>>>
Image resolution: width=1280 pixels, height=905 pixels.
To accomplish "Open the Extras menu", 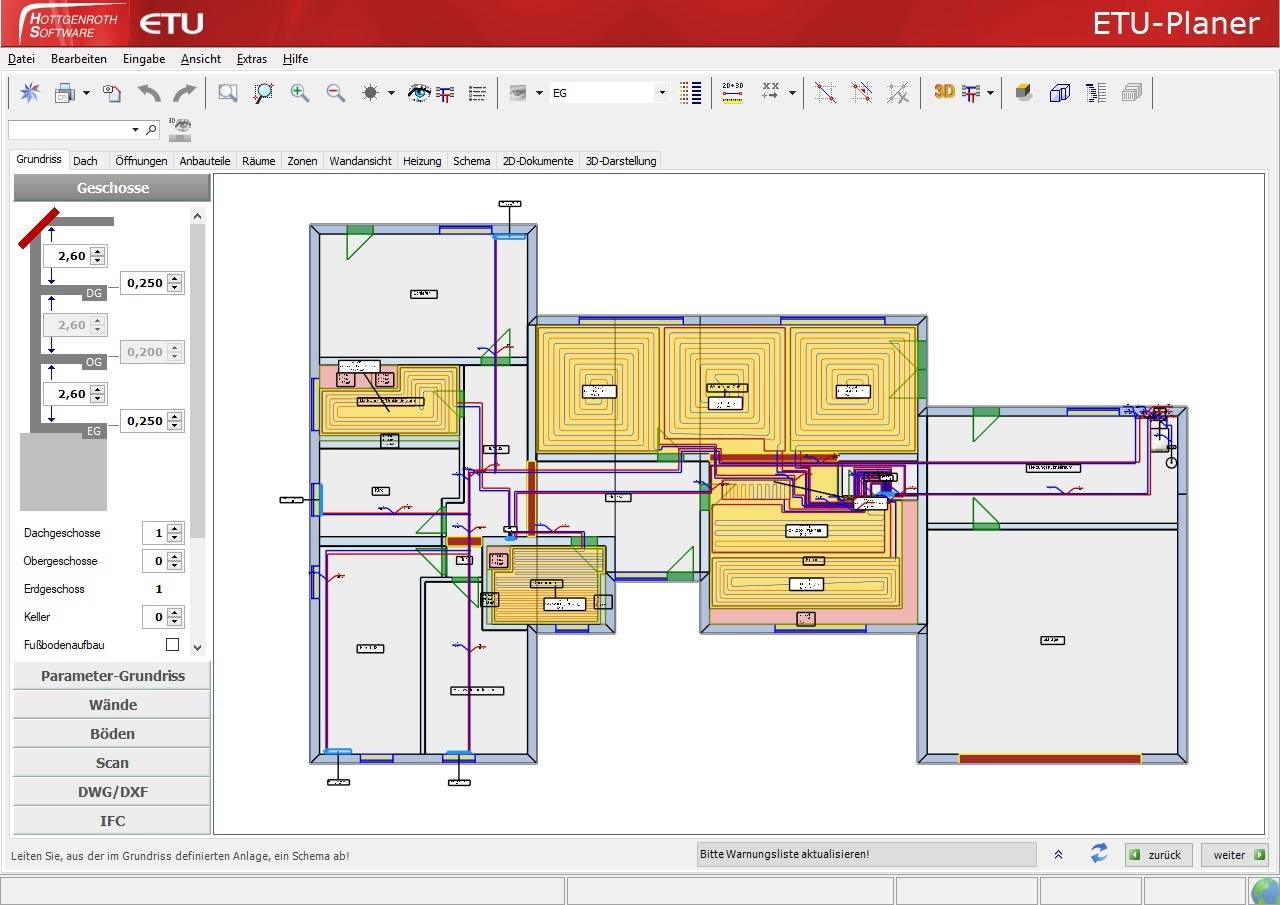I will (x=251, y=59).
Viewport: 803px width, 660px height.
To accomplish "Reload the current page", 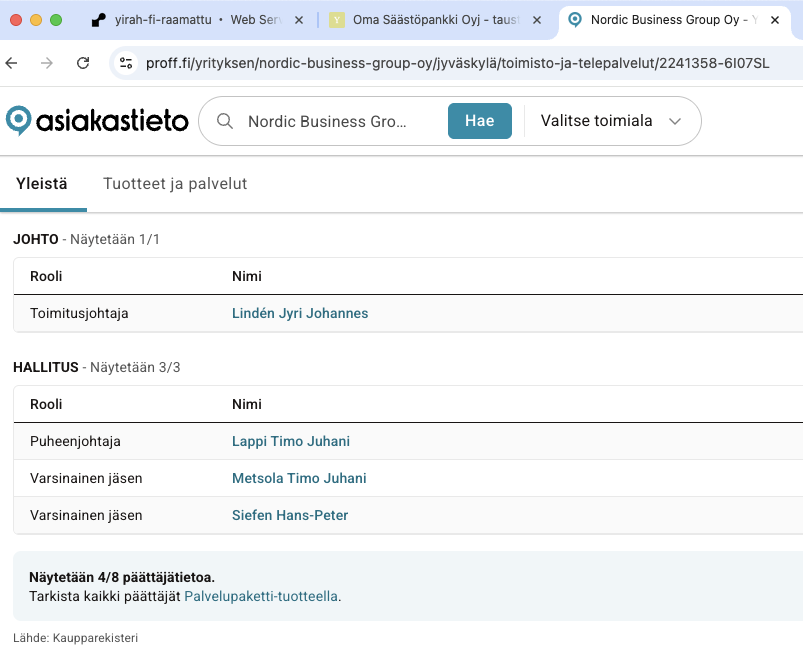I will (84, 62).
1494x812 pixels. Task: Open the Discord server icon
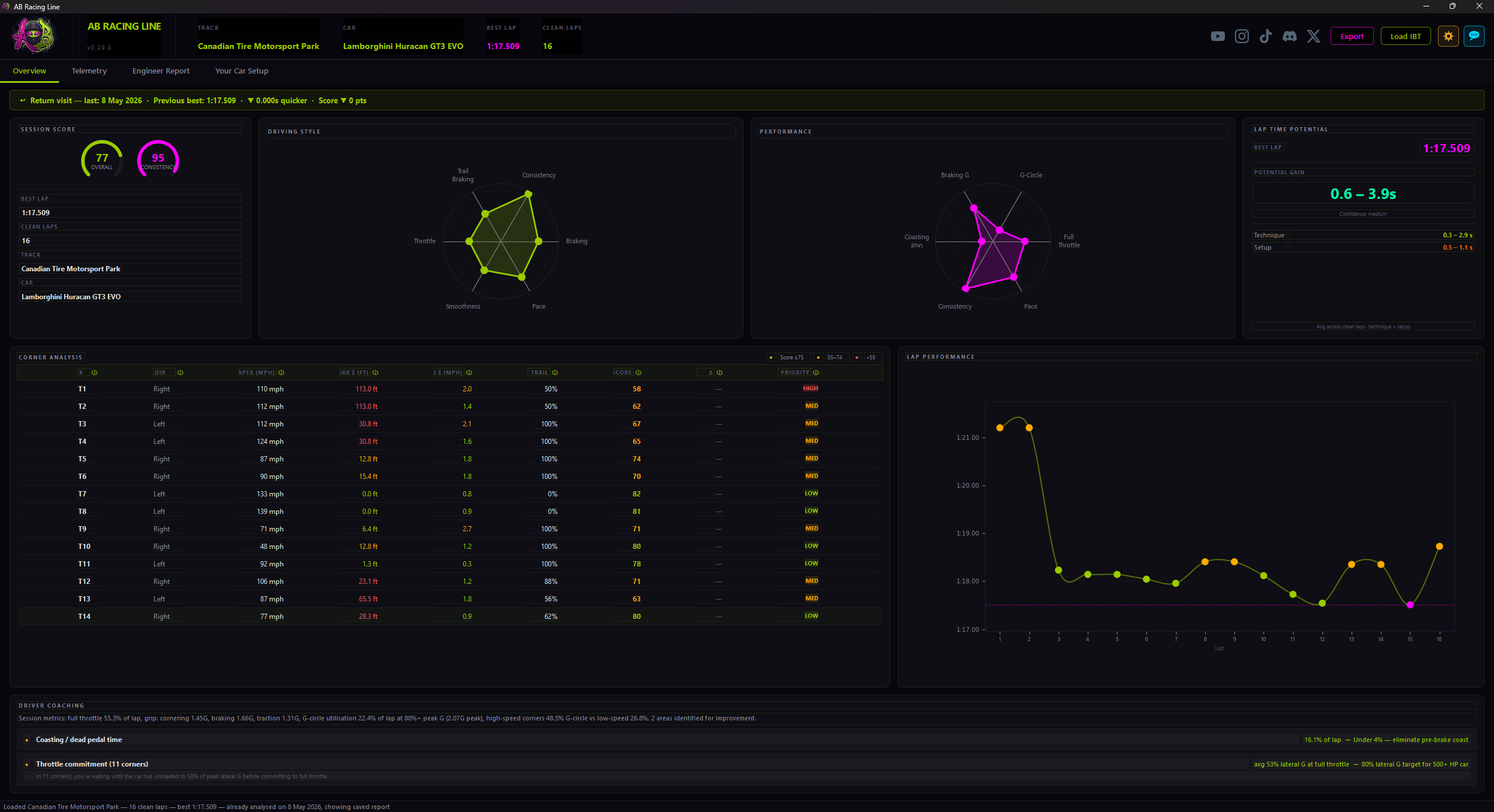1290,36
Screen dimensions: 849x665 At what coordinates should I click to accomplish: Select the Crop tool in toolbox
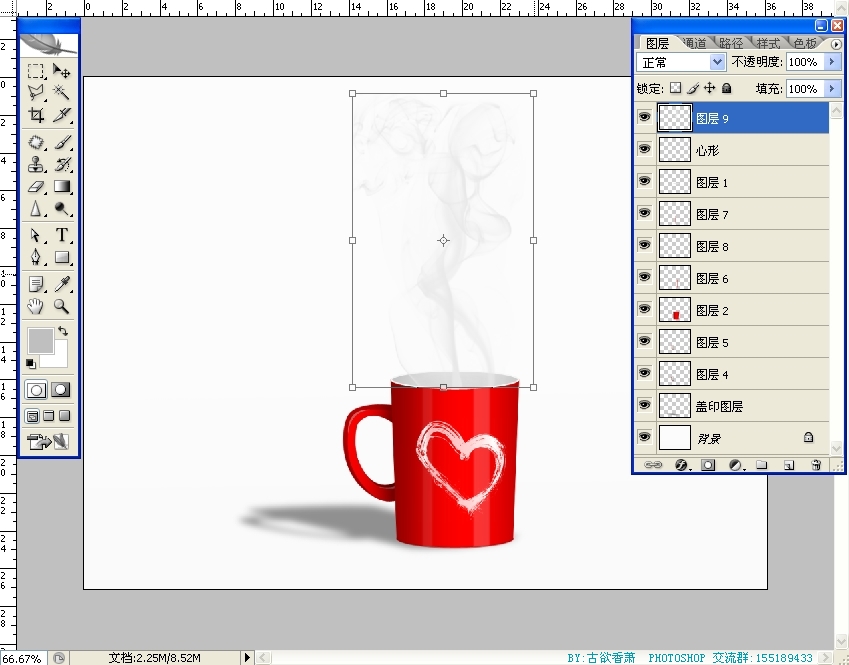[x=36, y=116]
<<<
→ **The problem**
Which lines above carry the string "height"? Copy those lines.

→ **The completed task**
Image resolution: width=1280 pixels, height=905 pixels.
Viewport: 803px width, 660px height.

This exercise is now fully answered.